_Work order_.
All the entries, exactly as they read, must be written out again.

_Records for this exercise_.
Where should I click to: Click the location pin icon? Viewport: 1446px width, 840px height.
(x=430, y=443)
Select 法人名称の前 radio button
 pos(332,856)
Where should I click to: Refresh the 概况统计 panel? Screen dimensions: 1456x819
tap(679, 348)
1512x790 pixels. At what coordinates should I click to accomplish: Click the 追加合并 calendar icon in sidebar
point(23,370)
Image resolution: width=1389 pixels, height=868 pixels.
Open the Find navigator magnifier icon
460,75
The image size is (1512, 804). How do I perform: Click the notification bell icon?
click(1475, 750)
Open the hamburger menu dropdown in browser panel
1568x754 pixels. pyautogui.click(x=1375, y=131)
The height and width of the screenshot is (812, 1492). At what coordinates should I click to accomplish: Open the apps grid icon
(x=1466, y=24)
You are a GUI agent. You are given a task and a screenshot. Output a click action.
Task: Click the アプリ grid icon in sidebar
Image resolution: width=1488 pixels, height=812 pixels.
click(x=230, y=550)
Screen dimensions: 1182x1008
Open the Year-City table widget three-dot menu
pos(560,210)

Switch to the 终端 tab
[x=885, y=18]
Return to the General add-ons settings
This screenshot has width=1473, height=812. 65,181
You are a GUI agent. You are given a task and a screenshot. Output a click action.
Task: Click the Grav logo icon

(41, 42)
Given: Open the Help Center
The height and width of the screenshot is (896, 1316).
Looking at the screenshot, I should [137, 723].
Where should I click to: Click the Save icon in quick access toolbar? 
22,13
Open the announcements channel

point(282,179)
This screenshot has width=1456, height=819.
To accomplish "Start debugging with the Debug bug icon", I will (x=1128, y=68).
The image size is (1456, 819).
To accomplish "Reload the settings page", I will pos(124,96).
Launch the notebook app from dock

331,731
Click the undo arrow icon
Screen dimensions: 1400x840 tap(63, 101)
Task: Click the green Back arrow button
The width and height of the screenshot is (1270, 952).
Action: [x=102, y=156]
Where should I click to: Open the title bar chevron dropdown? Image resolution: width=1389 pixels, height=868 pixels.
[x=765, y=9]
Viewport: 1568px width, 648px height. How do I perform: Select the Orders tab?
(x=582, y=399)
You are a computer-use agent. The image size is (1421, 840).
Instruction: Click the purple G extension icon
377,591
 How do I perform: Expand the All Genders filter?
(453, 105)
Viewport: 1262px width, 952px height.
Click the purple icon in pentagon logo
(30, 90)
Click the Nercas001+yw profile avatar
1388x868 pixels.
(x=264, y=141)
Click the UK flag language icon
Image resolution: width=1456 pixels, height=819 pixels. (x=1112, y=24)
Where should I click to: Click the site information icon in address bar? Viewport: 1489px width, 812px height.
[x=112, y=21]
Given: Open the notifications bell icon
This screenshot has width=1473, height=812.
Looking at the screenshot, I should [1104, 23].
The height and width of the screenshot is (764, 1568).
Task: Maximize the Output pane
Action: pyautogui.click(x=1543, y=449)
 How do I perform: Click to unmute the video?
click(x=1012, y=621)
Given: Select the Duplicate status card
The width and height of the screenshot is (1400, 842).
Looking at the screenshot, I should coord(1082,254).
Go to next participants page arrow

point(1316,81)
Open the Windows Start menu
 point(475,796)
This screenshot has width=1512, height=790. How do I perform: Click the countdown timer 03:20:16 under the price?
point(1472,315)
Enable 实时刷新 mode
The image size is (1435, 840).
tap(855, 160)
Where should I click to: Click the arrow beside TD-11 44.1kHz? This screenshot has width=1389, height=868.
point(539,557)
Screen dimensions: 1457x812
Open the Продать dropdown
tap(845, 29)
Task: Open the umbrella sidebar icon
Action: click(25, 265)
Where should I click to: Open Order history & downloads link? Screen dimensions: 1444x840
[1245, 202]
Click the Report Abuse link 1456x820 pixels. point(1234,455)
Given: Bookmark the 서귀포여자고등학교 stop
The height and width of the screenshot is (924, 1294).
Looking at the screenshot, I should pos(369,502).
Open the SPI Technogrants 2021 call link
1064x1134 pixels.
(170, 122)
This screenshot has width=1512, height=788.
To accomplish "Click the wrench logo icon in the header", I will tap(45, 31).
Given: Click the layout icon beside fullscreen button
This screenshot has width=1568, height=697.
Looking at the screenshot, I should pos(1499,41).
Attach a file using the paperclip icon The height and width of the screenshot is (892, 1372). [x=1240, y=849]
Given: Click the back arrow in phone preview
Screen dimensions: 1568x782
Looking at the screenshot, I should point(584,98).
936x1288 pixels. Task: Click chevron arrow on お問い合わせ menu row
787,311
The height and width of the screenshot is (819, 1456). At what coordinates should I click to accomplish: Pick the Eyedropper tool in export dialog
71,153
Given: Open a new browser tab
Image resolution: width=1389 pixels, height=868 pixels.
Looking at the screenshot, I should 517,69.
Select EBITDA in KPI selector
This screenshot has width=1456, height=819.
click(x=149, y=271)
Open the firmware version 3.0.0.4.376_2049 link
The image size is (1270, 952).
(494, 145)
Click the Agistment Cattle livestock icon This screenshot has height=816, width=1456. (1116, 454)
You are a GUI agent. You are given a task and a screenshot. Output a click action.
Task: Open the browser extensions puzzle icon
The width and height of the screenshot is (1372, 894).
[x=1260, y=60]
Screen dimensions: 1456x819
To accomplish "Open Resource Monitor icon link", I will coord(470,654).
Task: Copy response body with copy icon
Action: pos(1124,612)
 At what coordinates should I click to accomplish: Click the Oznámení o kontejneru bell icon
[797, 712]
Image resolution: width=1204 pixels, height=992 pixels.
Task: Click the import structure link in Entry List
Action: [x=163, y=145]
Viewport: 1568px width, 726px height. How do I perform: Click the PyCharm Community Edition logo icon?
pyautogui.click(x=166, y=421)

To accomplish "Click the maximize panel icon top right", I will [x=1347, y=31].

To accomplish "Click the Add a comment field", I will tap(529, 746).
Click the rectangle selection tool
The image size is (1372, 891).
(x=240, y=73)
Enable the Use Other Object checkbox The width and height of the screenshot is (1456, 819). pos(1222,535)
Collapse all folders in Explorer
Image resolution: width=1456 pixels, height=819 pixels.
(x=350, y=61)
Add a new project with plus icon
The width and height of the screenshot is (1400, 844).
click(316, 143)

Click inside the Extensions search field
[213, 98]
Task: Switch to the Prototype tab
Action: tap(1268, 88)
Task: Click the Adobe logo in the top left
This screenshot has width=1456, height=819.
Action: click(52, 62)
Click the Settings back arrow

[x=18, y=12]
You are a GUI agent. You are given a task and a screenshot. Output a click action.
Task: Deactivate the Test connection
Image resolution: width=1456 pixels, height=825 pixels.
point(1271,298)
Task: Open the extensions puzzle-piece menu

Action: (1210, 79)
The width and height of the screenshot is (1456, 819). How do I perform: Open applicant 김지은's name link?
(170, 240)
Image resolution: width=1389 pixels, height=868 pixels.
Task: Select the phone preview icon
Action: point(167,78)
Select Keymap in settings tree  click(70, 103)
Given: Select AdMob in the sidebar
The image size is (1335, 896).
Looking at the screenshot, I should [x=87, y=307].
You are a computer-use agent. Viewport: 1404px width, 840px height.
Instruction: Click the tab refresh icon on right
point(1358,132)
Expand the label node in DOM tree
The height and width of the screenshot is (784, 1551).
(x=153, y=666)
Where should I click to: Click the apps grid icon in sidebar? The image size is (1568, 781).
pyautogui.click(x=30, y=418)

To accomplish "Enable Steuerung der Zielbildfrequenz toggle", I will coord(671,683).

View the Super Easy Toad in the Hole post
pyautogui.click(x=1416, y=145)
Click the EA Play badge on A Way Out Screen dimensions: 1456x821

_Answer for the task_.
Where should I click to: Click the location pin icon? Viewport: 1446px width, 840px height.
(x=430, y=443)
Select 法人名称の前 radio button
 pos(332,856)
Where should I click to: Refresh the 概况统计 panel? Screen dimensions: 1456x819
tap(679, 348)
1512x790 pixels. At what coordinates should I click to accomplish: Click the 追加合并 calendar icon in sidebar
point(23,370)
Image resolution: width=1389 pixels, height=868 pixels.
Open the Find navigator magnifier icon
460,75
The image size is (1512, 804). How do I perform: Click the notification bell icon?
click(1475, 750)
Open the hamburger menu dropdown in browser panel
1568x754 pixels. pyautogui.click(x=1375, y=131)
The height and width of the screenshot is (812, 1492). At what coordinates should I click to accomplish: Open the apps grid icon
(x=1466, y=24)
You are a GUI agent. You are given a task and a screenshot. Output a click action.
Task: Click the アプリ grid icon in sidebar
Image resolution: width=1488 pixels, height=812 pixels.
click(x=230, y=550)
Screen dimensions: 1182x1008
Open the Year-City table widget three-dot menu
pos(560,210)

Switch to the 终端 tab
[x=885, y=18]
Return to the General add-ons settings
This screenshot has width=1473, height=812. 65,181
You are a GUI agent. You are given a task and a screenshot. Output a click action.
Task: Click the Grav logo icon

(41, 42)
Given: Open the Help Center
The height and width of the screenshot is (896, 1316).
Looking at the screenshot, I should [137, 723].
Where should I click to: Click the Save icon in quick access toolbar? 
22,13
Open the announcements channel

point(282,179)
This screenshot has width=1456, height=819.
To accomplish "Start debugging with the Debug bug icon", I will (x=1128, y=68).
The image size is (1456, 819).
To accomplish "Reload the settings page", I will pos(124,96).
Launch the notebook app from dock

331,731
Click the undo arrow icon
Screen dimensions: 1400x840 tap(63, 101)
Task: Click the green Back arrow button
The width and height of the screenshot is (1270, 952).
Action: [x=102, y=156]
Where should I click to: Open the title bar chevron dropdown? Image resolution: width=1389 pixels, height=868 pixels.
[x=765, y=9]
Viewport: 1568px width, 648px height. How do I perform: Select the Orders tab?
(x=582, y=399)
You are a computer-use agent. The image size is (1421, 840).
Instruction: Click the purple G extension icon
377,591
 How do I perform: Expand the All Genders filter?
(453, 105)
Viewport: 1262px width, 952px height.
Click the purple icon in pentagon logo
(30, 90)
Click the Nercas001+yw profile avatar
1388x868 pixels.
(x=264, y=141)
Click the UK flag language icon
Image resolution: width=1456 pixels, height=819 pixels. (x=1112, y=24)
Where should I click to: Click the site information icon in address bar? Viewport: 1489px width, 812px height.
[x=112, y=21]
Given: Open the notifications bell icon
This screenshot has width=1473, height=812.
Looking at the screenshot, I should [1104, 23].
The height and width of the screenshot is (764, 1568).
Task: Maximize the Output pane
Action: pyautogui.click(x=1543, y=449)
 How do I perform: Click to unmute the video?
click(x=1012, y=621)
Given: Select the Duplicate status card
The width and height of the screenshot is (1400, 842).
Looking at the screenshot, I should coord(1082,254).
Go to next participants page arrow

point(1316,81)
Open the Windows Start menu
 point(475,796)
This screenshot has width=1512, height=790. How do I perform: Click the countdown timer 03:20:16 under the price?
point(1472,315)
Enable 实时刷新 mode
The image size is (1435, 840).
tap(855, 160)
Where should I click to: Click the arrow beside TD-11 44.1kHz? This screenshot has width=1389, height=868.
point(539,557)
Screen dimensions: 1457x812
Open the Продать dropdown
tap(845, 29)
Task: Open the umbrella sidebar icon
Action: click(25, 265)
Where should I click to: Open Order history & downloads link? Screen dimensions: 1444x840
[1245, 202]
Click the Report Abuse link 1456x820 pixels. point(1234,455)
Given: Bookmark the 서귀포여자고등학교 stop
The height and width of the screenshot is (924, 1294).
Looking at the screenshot, I should pos(369,502).
Open the SPI Technogrants 2021 call link
1064x1134 pixels.
(170, 122)
This screenshot has width=1512, height=788.
To accomplish "Click the wrench logo icon in the header", I will tap(45, 31).
Given: Click the layout icon beside fullscreen button
This screenshot has width=1568, height=697.
Looking at the screenshot, I should pos(1499,41).
Attach a file using the paperclip icon The height and width of the screenshot is (892, 1372). [x=1240, y=849]
Given: Click the back arrow in phone preview
Screen dimensions: 1568x782
Looking at the screenshot, I should point(584,98).
936x1288 pixels. Task: Click chevron arrow on お問い合わせ menu row
787,311
The height and width of the screenshot is (819, 1456). At what coordinates should I click to accomplish: Pick the Eyedropper tool in export dialog
71,153
Given: Open a new browser tab
Image resolution: width=1389 pixels, height=868 pixels.
Looking at the screenshot, I should 517,69.
Select EBITDA in KPI selector
This screenshot has width=1456, height=819.
click(x=149, y=271)
Open the firmware version 3.0.0.4.376_2049 link
The image size is (1270, 952).
(494, 145)
Click the Agistment Cattle livestock icon This screenshot has height=816, width=1456. (1116, 454)
You are a GUI agent. You are given a task and a screenshot. Output a click action.
Task: Open the browser extensions puzzle icon
The width and height of the screenshot is (1372, 894).
[x=1260, y=60]
Screen dimensions: 1456x819
To accomplish "Open Resource Monitor icon link", I will coord(470,654).
Task: Copy response body with copy icon
Action: pos(1124,612)
 At what coordinates should I click to accomplish: Click the Oznámení o kontejneru bell icon
[797, 712]
Image resolution: width=1204 pixels, height=992 pixels.
Task: Click the import structure link in Entry List
Action: [x=163, y=145]
Viewport: 1568px width, 726px height. How do I perform: Click the PyCharm Community Edition logo icon?
pyautogui.click(x=166, y=421)

To accomplish "Click the maximize panel icon top right", I will [x=1347, y=31].

To accomplish "Click the Add a comment field", I will tap(529, 746).
Click the rectangle selection tool
The image size is (1372, 891).
(x=240, y=73)
Enable the Use Other Object checkbox The width and height of the screenshot is (1456, 819). pos(1222,535)
Collapse all folders in Explorer
Image resolution: width=1456 pixels, height=819 pixels.
(x=350, y=61)
Add a new project with plus icon
The width and height of the screenshot is (1400, 844).
click(316, 143)

Click inside the Extensions search field
[213, 98]
Task: Switch to the Prototype tab
Action: tap(1268, 88)
Task: Click the Adobe logo in the top left
This screenshot has width=1456, height=819.
Action: click(52, 62)
Click the Settings back arrow

[x=18, y=12]
You are a GUI agent. You are given a task and a screenshot. Output a click action.
Task: Deactivate the Test connection
Image resolution: width=1456 pixels, height=825 pixels.
point(1271,298)
Task: Open the extensions puzzle-piece menu

Action: (1210, 79)
The width and height of the screenshot is (1456, 819). How do I perform: Open applicant 김지은's name link?
(170, 240)
Image resolution: width=1389 pixels, height=868 pixels.
Task: Select the phone preview icon
Action: point(167,78)
Select Keymap in settings tree  click(70, 103)
Given: Select AdMob in the sidebar
The image size is (1335, 896).
Looking at the screenshot, I should [x=87, y=307].
You are a computer-use agent. Viewport: 1404px width, 840px height.
Instruction: Click the tab refresh icon on right
point(1358,132)
Expand the label node in DOM tree
The height and width of the screenshot is (784, 1551).
(x=153, y=666)
Where should I click to: Click the apps grid icon in sidebar? The image size is (1568, 781).
pyautogui.click(x=30, y=418)

To accomplish "Enable Steuerung der Zielbildfrequenz toggle", I will coord(671,683).

View the Super Easy Toad in the Hole post
pyautogui.click(x=1416, y=145)
Click the EA Play badge on A Way Out Screen dimensions: 1456x821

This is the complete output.